§ Short task: Reproduce the part of the entries that opens with the line containing "You are a computer-use agent. The image size is (500, 500)." and closes with the line containing "pyautogui.click(x=968, y=12)", substituting "Command" for "Instruction" and leaving everything else unchanged.

§ Element lookup entries:
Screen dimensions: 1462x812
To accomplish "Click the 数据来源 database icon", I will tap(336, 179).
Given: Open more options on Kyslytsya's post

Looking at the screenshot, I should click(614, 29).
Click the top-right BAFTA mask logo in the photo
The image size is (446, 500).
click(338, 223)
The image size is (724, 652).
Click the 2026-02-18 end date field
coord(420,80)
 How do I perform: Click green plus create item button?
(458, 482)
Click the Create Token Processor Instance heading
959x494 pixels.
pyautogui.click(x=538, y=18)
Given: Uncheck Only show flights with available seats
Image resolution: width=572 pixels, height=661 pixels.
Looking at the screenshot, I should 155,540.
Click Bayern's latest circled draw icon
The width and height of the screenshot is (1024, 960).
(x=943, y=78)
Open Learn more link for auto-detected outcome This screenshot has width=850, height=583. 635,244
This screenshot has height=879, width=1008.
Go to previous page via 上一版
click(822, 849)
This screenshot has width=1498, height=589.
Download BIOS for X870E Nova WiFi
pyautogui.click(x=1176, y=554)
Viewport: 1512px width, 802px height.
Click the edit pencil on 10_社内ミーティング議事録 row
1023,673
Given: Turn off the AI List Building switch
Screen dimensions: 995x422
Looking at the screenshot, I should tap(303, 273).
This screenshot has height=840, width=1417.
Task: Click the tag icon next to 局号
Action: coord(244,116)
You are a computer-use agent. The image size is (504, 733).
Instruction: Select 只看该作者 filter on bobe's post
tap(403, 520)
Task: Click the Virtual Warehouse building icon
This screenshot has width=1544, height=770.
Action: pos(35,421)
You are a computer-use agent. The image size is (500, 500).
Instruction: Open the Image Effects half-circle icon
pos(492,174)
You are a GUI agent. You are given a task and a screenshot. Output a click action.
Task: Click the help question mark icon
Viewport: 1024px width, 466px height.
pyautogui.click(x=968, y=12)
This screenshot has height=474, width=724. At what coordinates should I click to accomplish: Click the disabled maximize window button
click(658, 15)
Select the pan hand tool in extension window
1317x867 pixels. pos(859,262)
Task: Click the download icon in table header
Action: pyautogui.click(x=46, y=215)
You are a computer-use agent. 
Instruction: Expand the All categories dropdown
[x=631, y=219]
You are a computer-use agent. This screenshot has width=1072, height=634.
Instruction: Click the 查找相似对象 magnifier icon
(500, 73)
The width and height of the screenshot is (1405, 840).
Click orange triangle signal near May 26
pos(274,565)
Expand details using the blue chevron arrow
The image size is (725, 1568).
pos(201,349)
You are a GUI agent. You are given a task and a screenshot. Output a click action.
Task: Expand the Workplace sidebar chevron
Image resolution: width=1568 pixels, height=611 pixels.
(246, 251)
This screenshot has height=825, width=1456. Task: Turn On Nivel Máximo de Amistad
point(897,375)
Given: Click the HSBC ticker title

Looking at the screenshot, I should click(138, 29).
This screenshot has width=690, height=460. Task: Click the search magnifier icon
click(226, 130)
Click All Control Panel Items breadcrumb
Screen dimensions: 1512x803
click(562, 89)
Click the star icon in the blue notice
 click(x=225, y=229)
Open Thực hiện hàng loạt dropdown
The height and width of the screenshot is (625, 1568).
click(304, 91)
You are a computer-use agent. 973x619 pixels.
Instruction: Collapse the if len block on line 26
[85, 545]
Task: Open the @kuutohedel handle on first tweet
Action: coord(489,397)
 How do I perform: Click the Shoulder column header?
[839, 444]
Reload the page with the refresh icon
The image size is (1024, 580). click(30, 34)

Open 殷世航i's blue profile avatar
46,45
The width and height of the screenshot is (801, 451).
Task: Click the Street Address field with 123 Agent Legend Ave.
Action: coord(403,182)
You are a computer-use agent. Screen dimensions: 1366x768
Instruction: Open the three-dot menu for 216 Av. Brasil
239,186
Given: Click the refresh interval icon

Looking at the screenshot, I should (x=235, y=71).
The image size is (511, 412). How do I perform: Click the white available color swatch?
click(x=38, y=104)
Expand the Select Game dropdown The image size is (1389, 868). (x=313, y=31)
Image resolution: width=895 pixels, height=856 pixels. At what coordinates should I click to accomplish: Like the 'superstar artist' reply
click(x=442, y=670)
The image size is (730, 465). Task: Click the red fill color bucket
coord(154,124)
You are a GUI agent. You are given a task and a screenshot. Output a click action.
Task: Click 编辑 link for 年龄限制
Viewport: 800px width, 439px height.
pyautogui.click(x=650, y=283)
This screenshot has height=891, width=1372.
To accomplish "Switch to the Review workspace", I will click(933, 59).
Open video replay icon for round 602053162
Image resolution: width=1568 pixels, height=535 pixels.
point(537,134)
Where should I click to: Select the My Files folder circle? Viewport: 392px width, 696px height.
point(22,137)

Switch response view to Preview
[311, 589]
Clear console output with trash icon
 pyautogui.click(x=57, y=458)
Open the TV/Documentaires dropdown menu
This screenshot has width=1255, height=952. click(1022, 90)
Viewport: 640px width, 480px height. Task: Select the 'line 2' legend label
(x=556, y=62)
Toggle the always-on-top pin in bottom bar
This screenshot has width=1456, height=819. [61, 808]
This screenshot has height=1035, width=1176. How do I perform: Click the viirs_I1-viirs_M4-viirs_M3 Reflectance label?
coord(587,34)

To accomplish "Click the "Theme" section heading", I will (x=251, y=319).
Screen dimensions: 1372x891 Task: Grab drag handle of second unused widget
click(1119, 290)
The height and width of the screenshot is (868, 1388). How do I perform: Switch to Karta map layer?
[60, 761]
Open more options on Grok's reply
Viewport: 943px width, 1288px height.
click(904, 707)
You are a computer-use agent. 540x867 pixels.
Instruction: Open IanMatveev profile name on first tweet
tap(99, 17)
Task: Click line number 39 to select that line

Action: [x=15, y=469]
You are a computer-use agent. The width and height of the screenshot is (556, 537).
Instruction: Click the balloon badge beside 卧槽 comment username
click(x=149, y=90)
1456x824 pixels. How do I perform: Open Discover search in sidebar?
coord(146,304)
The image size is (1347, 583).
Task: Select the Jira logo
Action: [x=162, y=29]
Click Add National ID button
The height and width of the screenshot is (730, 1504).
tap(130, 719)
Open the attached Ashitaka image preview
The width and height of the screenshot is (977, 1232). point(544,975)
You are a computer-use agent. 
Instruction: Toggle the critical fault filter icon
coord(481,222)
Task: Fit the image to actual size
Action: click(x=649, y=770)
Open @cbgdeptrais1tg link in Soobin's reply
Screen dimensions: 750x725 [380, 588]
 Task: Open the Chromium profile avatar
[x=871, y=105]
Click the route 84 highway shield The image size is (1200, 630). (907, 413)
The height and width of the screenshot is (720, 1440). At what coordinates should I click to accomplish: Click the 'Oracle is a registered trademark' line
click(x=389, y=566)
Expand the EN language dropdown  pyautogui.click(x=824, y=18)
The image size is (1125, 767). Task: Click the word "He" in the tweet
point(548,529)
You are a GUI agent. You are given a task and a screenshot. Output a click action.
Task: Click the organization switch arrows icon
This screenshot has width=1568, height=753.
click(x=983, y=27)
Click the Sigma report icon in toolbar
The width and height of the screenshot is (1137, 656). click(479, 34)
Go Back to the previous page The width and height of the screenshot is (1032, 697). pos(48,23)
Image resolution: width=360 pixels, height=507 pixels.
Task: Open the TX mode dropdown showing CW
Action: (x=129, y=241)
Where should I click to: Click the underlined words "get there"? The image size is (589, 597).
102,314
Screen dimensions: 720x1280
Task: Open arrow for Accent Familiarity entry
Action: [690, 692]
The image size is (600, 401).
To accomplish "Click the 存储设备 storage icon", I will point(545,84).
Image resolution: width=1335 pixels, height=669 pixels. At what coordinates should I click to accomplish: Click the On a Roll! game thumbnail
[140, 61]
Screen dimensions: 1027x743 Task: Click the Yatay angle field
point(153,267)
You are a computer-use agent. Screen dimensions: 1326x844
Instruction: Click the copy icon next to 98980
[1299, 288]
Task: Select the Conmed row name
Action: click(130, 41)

§ Full solution:
You are a computer-use agent. The image size is (500, 500).
Command: Open the Image Effects half-circle icon
pos(492,174)
You are a GUI agent. You are given a task and a screenshot. Output a click action.
Task: Click the help question mark icon
Viewport: 1024px width, 466px height.
pyautogui.click(x=968, y=12)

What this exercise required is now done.